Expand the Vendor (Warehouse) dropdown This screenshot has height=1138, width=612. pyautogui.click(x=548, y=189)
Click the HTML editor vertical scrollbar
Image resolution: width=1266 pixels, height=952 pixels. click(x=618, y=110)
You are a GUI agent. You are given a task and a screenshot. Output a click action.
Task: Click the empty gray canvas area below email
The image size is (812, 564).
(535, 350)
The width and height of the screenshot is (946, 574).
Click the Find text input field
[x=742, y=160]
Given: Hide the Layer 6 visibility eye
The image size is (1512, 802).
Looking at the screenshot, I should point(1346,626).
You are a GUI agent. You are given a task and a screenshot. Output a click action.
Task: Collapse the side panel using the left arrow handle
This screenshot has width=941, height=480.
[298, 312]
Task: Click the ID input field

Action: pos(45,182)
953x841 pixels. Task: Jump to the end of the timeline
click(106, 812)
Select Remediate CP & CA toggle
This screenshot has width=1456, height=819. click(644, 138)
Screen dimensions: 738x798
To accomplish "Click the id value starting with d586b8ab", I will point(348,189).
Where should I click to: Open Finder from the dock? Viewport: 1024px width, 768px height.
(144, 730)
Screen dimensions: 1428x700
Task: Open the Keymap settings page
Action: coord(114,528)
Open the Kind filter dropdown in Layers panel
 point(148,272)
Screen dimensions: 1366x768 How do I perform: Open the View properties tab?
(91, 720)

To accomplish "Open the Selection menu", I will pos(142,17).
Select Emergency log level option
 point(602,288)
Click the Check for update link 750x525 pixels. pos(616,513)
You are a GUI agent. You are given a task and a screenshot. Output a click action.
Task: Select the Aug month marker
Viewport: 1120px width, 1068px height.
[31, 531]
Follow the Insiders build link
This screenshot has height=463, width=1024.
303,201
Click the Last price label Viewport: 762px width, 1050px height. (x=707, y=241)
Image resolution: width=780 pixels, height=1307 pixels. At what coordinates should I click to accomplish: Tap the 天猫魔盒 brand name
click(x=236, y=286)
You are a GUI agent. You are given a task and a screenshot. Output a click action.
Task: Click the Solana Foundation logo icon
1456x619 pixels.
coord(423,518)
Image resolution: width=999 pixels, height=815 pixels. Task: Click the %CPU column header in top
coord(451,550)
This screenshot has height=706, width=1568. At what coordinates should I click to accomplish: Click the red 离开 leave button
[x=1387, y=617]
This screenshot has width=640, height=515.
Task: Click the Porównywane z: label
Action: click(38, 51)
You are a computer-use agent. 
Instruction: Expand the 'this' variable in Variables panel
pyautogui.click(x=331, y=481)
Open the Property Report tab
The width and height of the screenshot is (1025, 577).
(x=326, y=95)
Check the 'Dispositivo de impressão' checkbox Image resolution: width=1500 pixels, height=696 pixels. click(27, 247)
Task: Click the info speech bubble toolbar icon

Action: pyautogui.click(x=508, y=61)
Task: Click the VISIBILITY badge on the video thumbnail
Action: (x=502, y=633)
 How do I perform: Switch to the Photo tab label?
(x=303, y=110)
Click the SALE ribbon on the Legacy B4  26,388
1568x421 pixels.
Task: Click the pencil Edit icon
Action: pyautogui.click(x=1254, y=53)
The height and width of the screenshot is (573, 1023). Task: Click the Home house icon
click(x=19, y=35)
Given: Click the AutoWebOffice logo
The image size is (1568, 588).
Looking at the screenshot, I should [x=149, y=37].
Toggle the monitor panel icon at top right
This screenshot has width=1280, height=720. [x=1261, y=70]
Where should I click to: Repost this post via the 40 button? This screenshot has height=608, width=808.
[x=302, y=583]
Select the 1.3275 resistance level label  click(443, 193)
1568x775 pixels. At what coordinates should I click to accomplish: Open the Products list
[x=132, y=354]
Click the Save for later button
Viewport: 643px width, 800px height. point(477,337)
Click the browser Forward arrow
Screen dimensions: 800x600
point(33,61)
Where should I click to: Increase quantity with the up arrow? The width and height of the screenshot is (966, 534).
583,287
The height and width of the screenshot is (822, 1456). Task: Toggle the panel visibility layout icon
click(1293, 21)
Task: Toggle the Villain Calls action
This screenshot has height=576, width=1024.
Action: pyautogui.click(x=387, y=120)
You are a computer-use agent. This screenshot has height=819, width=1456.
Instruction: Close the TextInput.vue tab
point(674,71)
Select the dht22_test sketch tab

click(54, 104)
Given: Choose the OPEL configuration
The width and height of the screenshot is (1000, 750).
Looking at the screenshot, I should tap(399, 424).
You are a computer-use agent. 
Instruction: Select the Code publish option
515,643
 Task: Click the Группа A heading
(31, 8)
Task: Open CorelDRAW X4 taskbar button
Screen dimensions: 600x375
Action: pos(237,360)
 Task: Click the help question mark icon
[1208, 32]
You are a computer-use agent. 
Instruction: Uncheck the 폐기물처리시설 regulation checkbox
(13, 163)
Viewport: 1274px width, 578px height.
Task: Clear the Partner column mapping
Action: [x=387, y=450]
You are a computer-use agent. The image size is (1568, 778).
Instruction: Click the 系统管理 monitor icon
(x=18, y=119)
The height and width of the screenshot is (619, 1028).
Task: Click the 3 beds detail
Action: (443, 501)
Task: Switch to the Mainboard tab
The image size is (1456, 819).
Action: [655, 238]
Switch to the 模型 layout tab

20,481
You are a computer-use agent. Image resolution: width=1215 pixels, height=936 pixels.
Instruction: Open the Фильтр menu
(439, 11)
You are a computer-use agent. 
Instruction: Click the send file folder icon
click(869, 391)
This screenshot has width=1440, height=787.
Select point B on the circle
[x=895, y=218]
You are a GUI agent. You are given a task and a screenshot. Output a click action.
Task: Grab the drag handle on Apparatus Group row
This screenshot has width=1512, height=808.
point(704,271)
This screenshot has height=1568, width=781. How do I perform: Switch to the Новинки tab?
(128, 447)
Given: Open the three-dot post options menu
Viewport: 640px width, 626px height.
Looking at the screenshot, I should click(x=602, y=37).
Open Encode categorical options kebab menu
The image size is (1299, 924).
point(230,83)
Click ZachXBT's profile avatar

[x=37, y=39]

• **WHAT NEEDS TO BE DONE**
Copy the entries above word for word, from first to last.

• **SOLUTION**
Expand the Vendor (Warehouse) dropdown This screenshot has height=1138, width=612. pyautogui.click(x=548, y=189)
Click the HTML editor vertical scrollbar
Image resolution: width=1266 pixels, height=952 pixels. click(x=618, y=110)
You are a GUI agent. You are given a task and a screenshot. Output a click action.
Task: Click the empty gray canvas area below email
The image size is (812, 564).
(535, 350)
The width and height of the screenshot is (946, 574).
Click the Find text input field
[x=742, y=160]
Given: Hide the Layer 6 visibility eye
The image size is (1512, 802).
Looking at the screenshot, I should point(1346,626).
You are a GUI agent. You are given a task and a screenshot. Output a click action.
Task: Collapse the side panel using the left arrow handle
This screenshot has width=941, height=480.
[298, 312]
Task: Click the ID input field

Action: pos(45,182)
953x841 pixels. Task: Jump to the end of the timeline
click(106, 812)
Select Remediate CP & CA toggle
This screenshot has width=1456, height=819. click(644, 138)
Screen dimensions: 738x798
To accomplish "Click the id value starting with d586b8ab", I will point(348,189).
Where should I click to: Open Finder from the dock? Viewport: 1024px width, 768px height.
(144, 730)
Screen dimensions: 1428x700
Task: Open the Keymap settings page
Action: coord(114,528)
Open the Kind filter dropdown in Layers panel
 point(148,272)
Screen dimensions: 1366x768 How do I perform: Open the View properties tab?
(91, 720)

To accomplish "Open the Selection menu", I will pos(142,17).
Select Emergency log level option
 point(602,288)
Click the Check for update link 750x525 pixels. pos(616,513)
You are a GUI agent. You are given a task and a screenshot. Output a click action.
Task: Select the Aug month marker
Viewport: 1120px width, 1068px height.
[31, 531]
Follow the Insiders build link
This screenshot has height=463, width=1024.
303,201
Click the Last price label Viewport: 762px width, 1050px height. (x=707, y=241)
Image resolution: width=780 pixels, height=1307 pixels. At what coordinates should I click to accomplish: Tap the 天猫魔盒 brand name
click(x=236, y=286)
You are a GUI agent. You are given a task and a screenshot. Output a click action.
Task: Click the Solana Foundation logo icon
1456x619 pixels.
coord(423,518)
Image resolution: width=999 pixels, height=815 pixels. Task: Click the %CPU column header in top
coord(451,550)
This screenshot has height=706, width=1568. At what coordinates should I click to accomplish: Click the red 离开 leave button
[x=1387, y=617]
This screenshot has width=640, height=515.
Task: Click the Porównywane z: label
Action: click(38, 51)
You are a computer-use agent. 
Instruction: Expand the 'this' variable in Variables panel
pyautogui.click(x=331, y=481)
Open the Property Report tab
The width and height of the screenshot is (1025, 577).
(x=326, y=95)
Check the 'Dispositivo de impressão' checkbox Image resolution: width=1500 pixels, height=696 pixels. click(27, 247)
Task: Click the info speech bubble toolbar icon

Action: pyautogui.click(x=508, y=61)
Task: Click the VISIBILITY badge on the video thumbnail
Action: (x=502, y=633)
 How do I perform: Switch to the Photo tab label?
(x=303, y=110)
Click the SALE ribbon on the Legacy B4  26,388
1568x421 pixels.
Task: Click the pencil Edit icon
Action: pyautogui.click(x=1254, y=53)
The height and width of the screenshot is (573, 1023). Task: Click the Home house icon
click(x=19, y=35)
Given: Click the AutoWebOffice logo
The image size is (1568, 588).
Looking at the screenshot, I should [x=149, y=37].
Toggle the monitor panel icon at top right
This screenshot has width=1280, height=720. [x=1261, y=70]
Where should I click to: Repost this post via the 40 button? This screenshot has height=608, width=808.
[x=302, y=583]
Select the 1.3275 resistance level label  click(443, 193)
1568x775 pixels. At what coordinates should I click to accomplish: Open the Products list
[x=132, y=354]
Click the Save for later button
Viewport: 643px width, 800px height. point(477,337)
Click the browser Forward arrow
Screen dimensions: 800x600
point(33,61)
Where should I click to: Increase quantity with the up arrow? The width and height of the screenshot is (966, 534).
583,287
The height and width of the screenshot is (822, 1456). Task: Toggle the panel visibility layout icon
click(1293, 21)
Task: Toggle the Villain Calls action
This screenshot has height=576, width=1024.
Action: pyautogui.click(x=387, y=120)
You are a computer-use agent. This screenshot has height=819, width=1456.
Instruction: Close the TextInput.vue tab
point(674,71)
Select the dht22_test sketch tab

click(54, 104)
Given: Choose the OPEL configuration
The width and height of the screenshot is (1000, 750).
Looking at the screenshot, I should tap(399, 424).
You are a computer-use agent. 
Instruction: Select the Code publish option
515,643
 Task: Click the Группа A heading
(31, 8)
Task: Open CorelDRAW X4 taskbar button
Screen dimensions: 600x375
Action: pos(237,360)
 Task: Click the help question mark icon
[1208, 32]
You are a computer-use agent. 
Instruction: Uncheck the 폐기물처리시설 regulation checkbox
(13, 163)
Viewport: 1274px width, 578px height.
Task: Clear the Partner column mapping
Action: [x=387, y=450]
You are a computer-use agent. The image size is (1568, 778).
Instruction: Click the 系统管理 monitor icon
(x=18, y=119)
The height and width of the screenshot is (619, 1028).
Task: Click the 3 beds detail
Action: (443, 501)
Task: Switch to the Mainboard tab
The image size is (1456, 819).
Action: [655, 238]
Switch to the 模型 layout tab

20,481
You are a computer-use agent. Image resolution: width=1215 pixels, height=936 pixels.
Instruction: Open the Фильтр menu
(439, 11)
You are a computer-use agent. 
Instruction: Click the send file folder icon
click(869, 391)
This screenshot has width=1440, height=787.
Select point B on the circle
[x=895, y=218]
You are a GUI agent. You are given a task and a screenshot. Output a click action.
Task: Grab the drag handle on Apparatus Group row
This screenshot has width=1512, height=808.
point(704,271)
This screenshot has height=1568, width=781. How do I perform: Switch to the Новинки tab?
(128, 447)
Given: Open the three-dot post options menu
Viewport: 640px width, 626px height.
Looking at the screenshot, I should click(x=602, y=37).
Open Encode categorical options kebab menu
The image size is (1299, 924).
point(230,83)
Click ZachXBT's profile avatar

[x=37, y=39]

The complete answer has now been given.